One exception to the form of function definition defined above involves pattern-matching. Suppose for example that we wanted to write a function that takes a pair of numbers and adds them. We can write

-- function to add a pair of numbers
add :: (Integer,Integer) -> Integer

add (x,y)  =  x + y

The Haskell interpreter will read this in and evaluate expressions such as add (2,6), which in this case would give the result 8.

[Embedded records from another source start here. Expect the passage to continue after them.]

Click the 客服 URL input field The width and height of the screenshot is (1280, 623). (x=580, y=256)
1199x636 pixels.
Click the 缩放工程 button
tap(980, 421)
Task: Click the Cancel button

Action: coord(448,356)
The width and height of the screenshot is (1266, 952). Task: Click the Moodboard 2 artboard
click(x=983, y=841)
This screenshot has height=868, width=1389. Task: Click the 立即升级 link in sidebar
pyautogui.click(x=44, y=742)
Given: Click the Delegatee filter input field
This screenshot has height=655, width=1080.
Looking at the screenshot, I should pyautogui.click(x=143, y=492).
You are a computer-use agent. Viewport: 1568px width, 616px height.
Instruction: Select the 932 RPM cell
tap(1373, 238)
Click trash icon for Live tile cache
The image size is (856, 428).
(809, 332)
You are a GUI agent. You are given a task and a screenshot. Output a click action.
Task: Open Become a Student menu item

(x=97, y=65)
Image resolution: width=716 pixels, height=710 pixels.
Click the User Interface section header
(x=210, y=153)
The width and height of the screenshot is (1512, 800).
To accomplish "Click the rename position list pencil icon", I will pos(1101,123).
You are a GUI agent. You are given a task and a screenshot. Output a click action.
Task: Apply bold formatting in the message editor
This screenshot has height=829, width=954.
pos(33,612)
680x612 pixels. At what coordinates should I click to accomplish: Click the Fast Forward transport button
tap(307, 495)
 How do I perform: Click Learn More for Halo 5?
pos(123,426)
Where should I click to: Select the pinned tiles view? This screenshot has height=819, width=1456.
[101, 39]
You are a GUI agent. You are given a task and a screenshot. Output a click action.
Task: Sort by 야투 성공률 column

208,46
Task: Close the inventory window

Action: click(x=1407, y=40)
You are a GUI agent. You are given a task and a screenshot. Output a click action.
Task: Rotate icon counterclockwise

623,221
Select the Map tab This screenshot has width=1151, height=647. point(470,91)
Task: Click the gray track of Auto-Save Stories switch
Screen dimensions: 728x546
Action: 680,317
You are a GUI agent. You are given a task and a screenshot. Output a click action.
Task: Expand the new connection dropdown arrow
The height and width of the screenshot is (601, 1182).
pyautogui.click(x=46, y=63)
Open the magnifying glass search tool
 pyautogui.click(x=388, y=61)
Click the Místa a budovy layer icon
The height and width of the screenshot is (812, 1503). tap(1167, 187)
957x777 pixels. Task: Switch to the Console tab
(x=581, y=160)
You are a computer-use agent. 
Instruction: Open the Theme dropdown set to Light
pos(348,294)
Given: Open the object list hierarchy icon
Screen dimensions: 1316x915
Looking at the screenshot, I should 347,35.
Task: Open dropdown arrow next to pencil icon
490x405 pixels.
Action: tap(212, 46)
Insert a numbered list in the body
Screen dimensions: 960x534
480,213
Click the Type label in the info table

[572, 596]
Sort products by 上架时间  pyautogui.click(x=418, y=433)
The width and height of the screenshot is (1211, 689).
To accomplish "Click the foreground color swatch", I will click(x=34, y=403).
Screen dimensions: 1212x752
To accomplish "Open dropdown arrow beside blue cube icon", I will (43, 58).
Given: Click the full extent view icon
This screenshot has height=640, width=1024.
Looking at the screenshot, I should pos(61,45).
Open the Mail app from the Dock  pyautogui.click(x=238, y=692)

Instead of a simple bound variable in the function definition, we have a pattern: in this case (x,y). In general, a pattern is made up of special operators (such as (_,_) in the example above) and bound variables. When the function is applied to an expression that matches the pattern, the effect of the matching is to substitute actual parameters for the formal parameters in the body of the function. In the case of add (2,6), the expression (2,6) matches the pattern (x,y) by matching x with 2 and y with 6. These values are substituted for x and y in the body of the function, giving 2+6, which evaluates to 8.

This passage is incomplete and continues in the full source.